Thursday, December 15, 2011

Unity, Freedom, Socialism!

I'm exhausted. Not physically, although that is starting to get affected too, but mentally. I want to sleep for longer periods, and I have started to avoid anything which is too realistic whenever I turn the television on. It's almost as if, by watching even more and more ridiculous television I might be able to satisfy this urge for escapism that has grown inside me. The news from Syria is getting progressively worse, and my biggest concern is now for all those loved ones that I've left behind in that beautiful country. Only a few days ago, I asked a Syrian I knew, from the older generation, how come nobody was able to stand up to tyranny and the dictatorship that was forming when Hafez Assad took power in 1970. She told me it was because everybody was afraid, that after this "corrective movement", the Syrian people started to feel a particular type of fear for the first time in living memory.

At first there were only stories and rumours circulating, of people getting disappeared and, if lucky enough to be released, with horrific tales of torture and abuse to tell. The character of Damascus changed too in this time. Men from the rural areas started flooding into the city, and would behave as if they owned the place. In truth, they did. Every description I hear seems to reinforce my view that Syria has, for the past forty years, been under an occupation that was more sinister and oppressive than any Ottoman or French rule. Granted, Syria was undergoing a turbulent political scene, but the people could blissfully carry on their lives without caring much for the political machinations of aspiring generals and politicians. But if they thought this status quo could carry on indefinitely, then they were gravely mistaken. Not only did politics make itself felt on them, but it invaded their personal lives and even their thoughts. In the end, our complacence led the entire country to the slaughterhouse.

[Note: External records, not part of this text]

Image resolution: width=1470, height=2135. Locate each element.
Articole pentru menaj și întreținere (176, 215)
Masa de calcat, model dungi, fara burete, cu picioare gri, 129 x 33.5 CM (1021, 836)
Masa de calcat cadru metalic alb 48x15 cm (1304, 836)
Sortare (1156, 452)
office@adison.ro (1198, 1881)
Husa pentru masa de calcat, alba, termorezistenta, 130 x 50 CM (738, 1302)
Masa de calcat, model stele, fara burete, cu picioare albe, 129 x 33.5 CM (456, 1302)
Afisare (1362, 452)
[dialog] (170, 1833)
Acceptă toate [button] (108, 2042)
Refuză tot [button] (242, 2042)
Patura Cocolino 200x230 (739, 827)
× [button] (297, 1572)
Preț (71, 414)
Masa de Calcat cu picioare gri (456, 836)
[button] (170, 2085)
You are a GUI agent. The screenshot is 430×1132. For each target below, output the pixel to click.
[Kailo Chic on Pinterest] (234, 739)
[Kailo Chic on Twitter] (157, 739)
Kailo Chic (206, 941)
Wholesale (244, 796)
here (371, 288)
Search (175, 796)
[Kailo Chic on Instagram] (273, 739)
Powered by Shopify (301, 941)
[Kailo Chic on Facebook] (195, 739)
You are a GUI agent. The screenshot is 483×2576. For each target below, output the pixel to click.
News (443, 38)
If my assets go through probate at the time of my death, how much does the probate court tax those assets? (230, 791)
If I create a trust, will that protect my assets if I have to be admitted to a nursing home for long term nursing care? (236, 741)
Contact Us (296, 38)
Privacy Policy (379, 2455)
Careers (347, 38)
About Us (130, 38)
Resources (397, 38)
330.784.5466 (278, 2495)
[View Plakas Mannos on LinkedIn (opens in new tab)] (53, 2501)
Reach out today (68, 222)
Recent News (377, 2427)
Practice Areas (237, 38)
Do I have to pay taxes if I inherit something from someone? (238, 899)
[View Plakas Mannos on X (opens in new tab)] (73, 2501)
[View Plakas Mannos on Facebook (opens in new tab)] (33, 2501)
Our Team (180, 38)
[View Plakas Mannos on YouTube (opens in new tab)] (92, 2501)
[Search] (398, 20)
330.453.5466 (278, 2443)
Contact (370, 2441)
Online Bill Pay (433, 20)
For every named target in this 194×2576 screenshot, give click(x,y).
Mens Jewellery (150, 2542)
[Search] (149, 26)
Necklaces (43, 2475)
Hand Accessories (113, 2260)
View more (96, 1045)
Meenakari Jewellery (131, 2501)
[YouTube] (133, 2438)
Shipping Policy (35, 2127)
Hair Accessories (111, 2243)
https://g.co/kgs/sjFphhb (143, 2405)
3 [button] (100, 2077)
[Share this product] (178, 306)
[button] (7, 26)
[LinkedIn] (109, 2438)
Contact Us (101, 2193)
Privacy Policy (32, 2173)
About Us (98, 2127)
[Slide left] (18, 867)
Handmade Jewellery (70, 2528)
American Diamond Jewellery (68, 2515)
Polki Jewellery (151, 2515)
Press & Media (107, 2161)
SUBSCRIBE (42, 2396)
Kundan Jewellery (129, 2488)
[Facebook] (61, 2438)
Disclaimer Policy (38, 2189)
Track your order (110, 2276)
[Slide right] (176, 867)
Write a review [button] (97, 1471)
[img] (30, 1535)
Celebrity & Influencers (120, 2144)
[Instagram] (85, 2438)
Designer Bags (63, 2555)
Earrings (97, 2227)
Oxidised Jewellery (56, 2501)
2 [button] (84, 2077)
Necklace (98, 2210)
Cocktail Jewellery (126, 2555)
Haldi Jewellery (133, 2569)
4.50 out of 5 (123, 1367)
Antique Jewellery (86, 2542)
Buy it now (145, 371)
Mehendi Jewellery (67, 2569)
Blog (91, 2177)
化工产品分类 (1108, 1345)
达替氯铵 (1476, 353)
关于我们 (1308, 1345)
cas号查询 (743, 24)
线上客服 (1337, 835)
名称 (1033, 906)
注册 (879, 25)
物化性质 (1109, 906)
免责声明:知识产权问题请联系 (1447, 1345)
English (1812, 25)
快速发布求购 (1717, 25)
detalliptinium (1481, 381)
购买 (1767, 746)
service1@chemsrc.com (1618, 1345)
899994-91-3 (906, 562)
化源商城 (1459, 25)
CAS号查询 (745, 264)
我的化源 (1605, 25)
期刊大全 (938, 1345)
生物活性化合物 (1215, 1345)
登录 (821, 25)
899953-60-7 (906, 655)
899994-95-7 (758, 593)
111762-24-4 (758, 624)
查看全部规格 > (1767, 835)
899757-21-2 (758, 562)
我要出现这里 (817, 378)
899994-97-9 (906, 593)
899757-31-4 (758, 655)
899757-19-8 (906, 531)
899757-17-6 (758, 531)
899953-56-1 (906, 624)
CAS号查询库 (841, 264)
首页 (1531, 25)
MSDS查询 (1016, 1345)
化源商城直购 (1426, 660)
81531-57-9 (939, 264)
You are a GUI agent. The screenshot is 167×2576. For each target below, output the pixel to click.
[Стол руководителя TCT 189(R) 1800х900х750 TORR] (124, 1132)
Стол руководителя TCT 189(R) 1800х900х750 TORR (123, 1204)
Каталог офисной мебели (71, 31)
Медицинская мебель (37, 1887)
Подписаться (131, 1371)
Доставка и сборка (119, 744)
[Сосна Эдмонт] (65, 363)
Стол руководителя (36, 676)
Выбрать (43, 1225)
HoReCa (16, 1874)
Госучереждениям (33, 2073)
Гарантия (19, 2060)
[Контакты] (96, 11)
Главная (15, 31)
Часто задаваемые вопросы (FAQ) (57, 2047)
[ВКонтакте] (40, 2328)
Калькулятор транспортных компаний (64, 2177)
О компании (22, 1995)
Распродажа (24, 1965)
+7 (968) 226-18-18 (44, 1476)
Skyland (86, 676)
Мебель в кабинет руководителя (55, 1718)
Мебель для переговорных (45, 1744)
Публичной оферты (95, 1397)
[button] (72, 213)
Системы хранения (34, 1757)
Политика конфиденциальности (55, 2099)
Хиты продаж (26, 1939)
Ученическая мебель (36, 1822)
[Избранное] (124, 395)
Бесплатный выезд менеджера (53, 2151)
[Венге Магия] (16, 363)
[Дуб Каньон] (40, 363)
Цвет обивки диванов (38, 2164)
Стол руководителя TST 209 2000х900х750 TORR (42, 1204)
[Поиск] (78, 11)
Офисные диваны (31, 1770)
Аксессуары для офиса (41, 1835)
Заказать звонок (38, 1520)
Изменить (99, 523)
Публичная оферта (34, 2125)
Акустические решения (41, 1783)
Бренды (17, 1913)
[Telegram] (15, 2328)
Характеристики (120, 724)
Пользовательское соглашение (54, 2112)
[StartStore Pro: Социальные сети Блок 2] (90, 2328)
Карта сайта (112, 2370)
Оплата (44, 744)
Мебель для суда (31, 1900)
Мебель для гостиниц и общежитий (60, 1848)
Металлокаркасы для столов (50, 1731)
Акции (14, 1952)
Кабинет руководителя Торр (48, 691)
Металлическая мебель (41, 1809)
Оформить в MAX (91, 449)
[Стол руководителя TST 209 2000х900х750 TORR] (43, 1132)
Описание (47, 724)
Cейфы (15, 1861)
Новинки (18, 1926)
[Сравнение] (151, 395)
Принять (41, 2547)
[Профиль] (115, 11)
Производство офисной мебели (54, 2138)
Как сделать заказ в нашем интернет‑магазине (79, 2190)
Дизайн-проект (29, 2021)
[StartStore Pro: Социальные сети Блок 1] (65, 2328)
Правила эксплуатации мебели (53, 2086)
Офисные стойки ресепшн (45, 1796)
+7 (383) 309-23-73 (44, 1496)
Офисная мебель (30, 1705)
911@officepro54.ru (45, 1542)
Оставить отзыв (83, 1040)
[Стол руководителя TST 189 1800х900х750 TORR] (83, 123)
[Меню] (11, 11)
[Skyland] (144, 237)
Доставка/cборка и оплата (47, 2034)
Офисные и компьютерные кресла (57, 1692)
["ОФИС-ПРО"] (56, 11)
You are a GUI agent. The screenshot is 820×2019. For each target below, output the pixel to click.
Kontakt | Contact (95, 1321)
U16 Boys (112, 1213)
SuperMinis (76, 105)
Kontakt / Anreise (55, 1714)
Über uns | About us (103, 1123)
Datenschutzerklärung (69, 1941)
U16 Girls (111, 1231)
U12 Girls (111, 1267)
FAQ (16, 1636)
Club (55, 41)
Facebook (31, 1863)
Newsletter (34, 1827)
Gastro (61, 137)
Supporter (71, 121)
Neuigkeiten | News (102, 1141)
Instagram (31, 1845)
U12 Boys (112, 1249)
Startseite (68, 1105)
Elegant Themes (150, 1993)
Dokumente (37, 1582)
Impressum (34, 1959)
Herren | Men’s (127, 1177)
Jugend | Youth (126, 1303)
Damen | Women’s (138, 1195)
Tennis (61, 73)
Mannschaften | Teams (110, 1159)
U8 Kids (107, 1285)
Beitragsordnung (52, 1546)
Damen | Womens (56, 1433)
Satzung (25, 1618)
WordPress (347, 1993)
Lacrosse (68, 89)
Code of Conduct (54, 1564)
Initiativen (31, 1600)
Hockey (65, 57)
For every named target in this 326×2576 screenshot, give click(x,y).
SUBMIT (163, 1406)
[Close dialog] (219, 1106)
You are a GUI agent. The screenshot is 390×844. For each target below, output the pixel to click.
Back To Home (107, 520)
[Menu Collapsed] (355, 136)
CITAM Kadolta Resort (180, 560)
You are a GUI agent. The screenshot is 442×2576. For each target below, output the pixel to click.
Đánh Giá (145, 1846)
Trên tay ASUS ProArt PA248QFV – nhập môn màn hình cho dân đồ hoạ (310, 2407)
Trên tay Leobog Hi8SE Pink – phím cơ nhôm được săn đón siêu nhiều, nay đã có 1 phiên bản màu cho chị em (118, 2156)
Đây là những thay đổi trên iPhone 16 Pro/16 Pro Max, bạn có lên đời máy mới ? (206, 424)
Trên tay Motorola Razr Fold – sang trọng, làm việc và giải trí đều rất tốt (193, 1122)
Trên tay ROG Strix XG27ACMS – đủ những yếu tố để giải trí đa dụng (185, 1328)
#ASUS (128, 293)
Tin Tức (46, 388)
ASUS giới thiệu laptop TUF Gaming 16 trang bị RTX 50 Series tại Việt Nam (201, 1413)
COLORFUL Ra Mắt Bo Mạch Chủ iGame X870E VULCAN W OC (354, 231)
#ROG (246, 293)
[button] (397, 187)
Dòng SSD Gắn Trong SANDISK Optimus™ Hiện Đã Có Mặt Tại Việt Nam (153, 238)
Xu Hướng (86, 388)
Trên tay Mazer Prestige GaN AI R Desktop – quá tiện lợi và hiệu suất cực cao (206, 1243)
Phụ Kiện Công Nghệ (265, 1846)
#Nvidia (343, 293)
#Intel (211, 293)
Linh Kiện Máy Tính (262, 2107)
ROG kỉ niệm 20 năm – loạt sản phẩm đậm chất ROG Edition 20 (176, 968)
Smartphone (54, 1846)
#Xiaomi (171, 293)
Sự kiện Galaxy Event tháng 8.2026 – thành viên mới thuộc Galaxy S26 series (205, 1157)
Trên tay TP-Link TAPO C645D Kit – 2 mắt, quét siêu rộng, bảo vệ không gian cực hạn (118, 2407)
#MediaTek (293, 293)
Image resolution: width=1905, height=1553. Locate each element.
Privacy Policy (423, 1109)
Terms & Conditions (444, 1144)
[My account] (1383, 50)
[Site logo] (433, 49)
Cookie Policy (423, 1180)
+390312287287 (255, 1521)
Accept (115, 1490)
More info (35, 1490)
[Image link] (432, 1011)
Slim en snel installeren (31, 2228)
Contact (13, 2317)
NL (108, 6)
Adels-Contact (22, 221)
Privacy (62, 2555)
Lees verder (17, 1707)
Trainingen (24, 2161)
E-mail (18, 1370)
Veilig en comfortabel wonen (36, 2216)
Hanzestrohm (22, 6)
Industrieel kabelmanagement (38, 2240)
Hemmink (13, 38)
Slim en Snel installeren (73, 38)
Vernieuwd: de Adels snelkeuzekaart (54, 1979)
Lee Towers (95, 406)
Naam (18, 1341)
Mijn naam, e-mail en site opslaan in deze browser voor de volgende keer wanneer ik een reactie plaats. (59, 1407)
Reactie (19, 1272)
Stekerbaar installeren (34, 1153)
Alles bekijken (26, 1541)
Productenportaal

The Syrian revolution, in both its ugliest and its most beautiful, has made me rethink a lot of my previously held conceptions about a people's rights and their political freedoms. Political ideologies that are based on a "grand narrative" of some sort, whether Islamic or secular (Marxist) have only visited enormous destruction on the very people they were supposed to liberate. But even so, I am being unfair, for ideologies such as the Baath and the parties that espoused it had become hollow and artificial. There is nobody today, apart from a few die-hard believers, who can honestly believe in this ideology. In fact I have yet to meet anybody who has read the utterly boring works of Michel Aflaq and Salah al Din Bitar in their entirety. All that remains of their good intentions and attempts to create a pan-Arab ideology is the whittled down slogan of "Unity, Freedom, Socialism!". Yet Syria has, for the past forty years, shown none of these attributes. Far from unity, Assad's regime almost immediately entered into political intrigues and subterfuge with the equally ruthless but quite mad Saddam Hussein and his version of the Baath party. There is, of course, no freedom in the Assadian Syria, and Socialism was destroyed when Assad eliminated his rival to power, Salah Jadid, who was far more radical and leftist than the pragmatic future leader could ever tolerate. Today Syria is about as socialist as a Che Guevara t-shirt being sold in Camden market.

Yet what is even more absurd than tyranny is those who defend, and even rationalise, it. We are told that the alternative is chaos, that the country has enemies who would swoop down upon it in an instant if he allowed the peoples freedoms. We are told everything except the fact that the country has become the personal ranch for the tyrant and his family, or that Syrians have been subjected to the most horrific torture and abuse,  and suffered the burden of arbitrary and cruel laws that have crushed any form of free expression or dissent. We are told everything except the truth. Fear is used negatively when Assad's supporters warn everybody of the "grave dangers" that will befall them if he should go, and then it is used positively against those who are unwilling to head this advice, in the form of extra-judicial killings, arrests and detentions, and arbitrary court sentences based upon vague charges. This is the state of the country today.

I'm part of a generation of Syrians who don't want this to happen any more. Some Syrians are fighting, others are demonstrating day and night. I write, because that's the only avenue open to me. I vomit my frustrations onto a keyboard, and out comes this blog. They say that if a butterfly flaps its wings in one part of the world, cyclones are unleashed in another. Today more than any other I hope that is true.

2 comments:

Anonymous said...

Hello. Nice blog. One comment. Allah, Souria, Bashar w bas. Thank you. Bye Bye.

You can call me shabbi7, you can call me mukhabarat, you can call me what you want, but I am an independent free-thinking Syrian citizen :)

Maysaloon said...

Say what you like. I will comment on this post the day Bashar is no longer in power.